Human Immunodeficiency Virus (HIV) is believed to have crossed from chimps to humans in the Democratic Republic of Congo around 1920, and sporadic cases were documented in the decades that followed. But it wasn't until 1981 that the first official reporting of what would later be known as Acquired Immunodeficiency Syndrome (AIDS) was reported in an article published by the CDC. In 1985, after more than 12,000 Americans had died from AIDS complications, President Ronald Reagan publicly said the word "AIDS."

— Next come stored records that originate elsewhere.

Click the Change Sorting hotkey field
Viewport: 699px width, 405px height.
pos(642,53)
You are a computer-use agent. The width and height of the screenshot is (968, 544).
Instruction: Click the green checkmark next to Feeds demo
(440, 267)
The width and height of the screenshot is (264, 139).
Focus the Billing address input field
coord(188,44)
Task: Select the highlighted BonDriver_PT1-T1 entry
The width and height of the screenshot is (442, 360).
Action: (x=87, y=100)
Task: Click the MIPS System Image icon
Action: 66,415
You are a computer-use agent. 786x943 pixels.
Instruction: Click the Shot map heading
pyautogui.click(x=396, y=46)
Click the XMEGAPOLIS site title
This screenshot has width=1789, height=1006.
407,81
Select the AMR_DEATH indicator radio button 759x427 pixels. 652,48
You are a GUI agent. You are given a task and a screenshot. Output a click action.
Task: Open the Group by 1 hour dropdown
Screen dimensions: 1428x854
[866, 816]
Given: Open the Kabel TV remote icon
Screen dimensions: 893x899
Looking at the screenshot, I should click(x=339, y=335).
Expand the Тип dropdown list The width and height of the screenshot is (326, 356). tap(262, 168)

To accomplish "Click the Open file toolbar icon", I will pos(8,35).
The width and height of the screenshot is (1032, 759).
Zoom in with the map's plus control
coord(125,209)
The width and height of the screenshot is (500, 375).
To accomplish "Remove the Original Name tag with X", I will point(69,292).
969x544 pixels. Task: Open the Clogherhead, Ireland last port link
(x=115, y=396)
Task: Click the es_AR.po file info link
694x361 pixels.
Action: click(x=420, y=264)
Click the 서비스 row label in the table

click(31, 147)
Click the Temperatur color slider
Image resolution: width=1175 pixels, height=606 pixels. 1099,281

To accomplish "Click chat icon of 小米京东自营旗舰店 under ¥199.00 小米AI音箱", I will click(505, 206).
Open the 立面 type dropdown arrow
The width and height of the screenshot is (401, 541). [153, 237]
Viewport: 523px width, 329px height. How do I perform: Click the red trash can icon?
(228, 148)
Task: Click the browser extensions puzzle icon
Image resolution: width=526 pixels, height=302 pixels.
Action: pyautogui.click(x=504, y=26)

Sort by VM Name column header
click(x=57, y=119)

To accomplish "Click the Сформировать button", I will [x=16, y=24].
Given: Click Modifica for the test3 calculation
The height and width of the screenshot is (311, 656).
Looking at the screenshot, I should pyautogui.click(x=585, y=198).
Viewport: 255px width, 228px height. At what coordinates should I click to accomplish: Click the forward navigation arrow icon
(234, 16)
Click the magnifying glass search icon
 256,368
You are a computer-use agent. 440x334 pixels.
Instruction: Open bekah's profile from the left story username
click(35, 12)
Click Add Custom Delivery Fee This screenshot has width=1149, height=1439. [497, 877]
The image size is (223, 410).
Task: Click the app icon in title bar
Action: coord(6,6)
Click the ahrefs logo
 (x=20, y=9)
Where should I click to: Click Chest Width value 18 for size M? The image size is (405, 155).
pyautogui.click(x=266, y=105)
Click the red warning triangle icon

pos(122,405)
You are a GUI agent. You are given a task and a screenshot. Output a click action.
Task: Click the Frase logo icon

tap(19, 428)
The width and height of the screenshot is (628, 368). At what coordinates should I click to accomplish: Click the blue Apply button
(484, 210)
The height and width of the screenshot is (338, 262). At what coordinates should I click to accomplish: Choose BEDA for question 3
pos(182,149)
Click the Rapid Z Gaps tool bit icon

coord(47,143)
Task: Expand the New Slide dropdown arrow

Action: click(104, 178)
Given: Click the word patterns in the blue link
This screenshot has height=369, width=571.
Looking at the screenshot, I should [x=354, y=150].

About 32 million people would eventually die of HIV-related illnesses from the start of the pandemic to the end of 2018. Globally, 37.9 million people are now living with HIV, with the majority (especially in the U.S.) using treatments that allow them to live normal lives. People living with HIV who have an undetectable viral load cannot transmit the virus to others.

5
The H2N2 Asian flu pandemic: 1957-1958

Doctor giving nurse flu vaccination
Alamy

This pandemic, which surfaced in East Asia before spreading throughout the globe, was caused by a virus originating from strains of avian and human influenza, identified as influenza A subtype H2N2. As with COVID-19, it spread throughout China before reaching the United States, with many infected individuals experiencing only minor symptoms. Unlike COVID-19, it particularly affected young children and pregnant women, in addition to the elderly.

It would eventually claim the lives of more than 1 million people—including 116,000 deaths within the U.S.—according to the CDC. Compared to COVID-19, it was less contagious, but also showed up in infected individuals much more quickly, allowing it to be identified rapidly.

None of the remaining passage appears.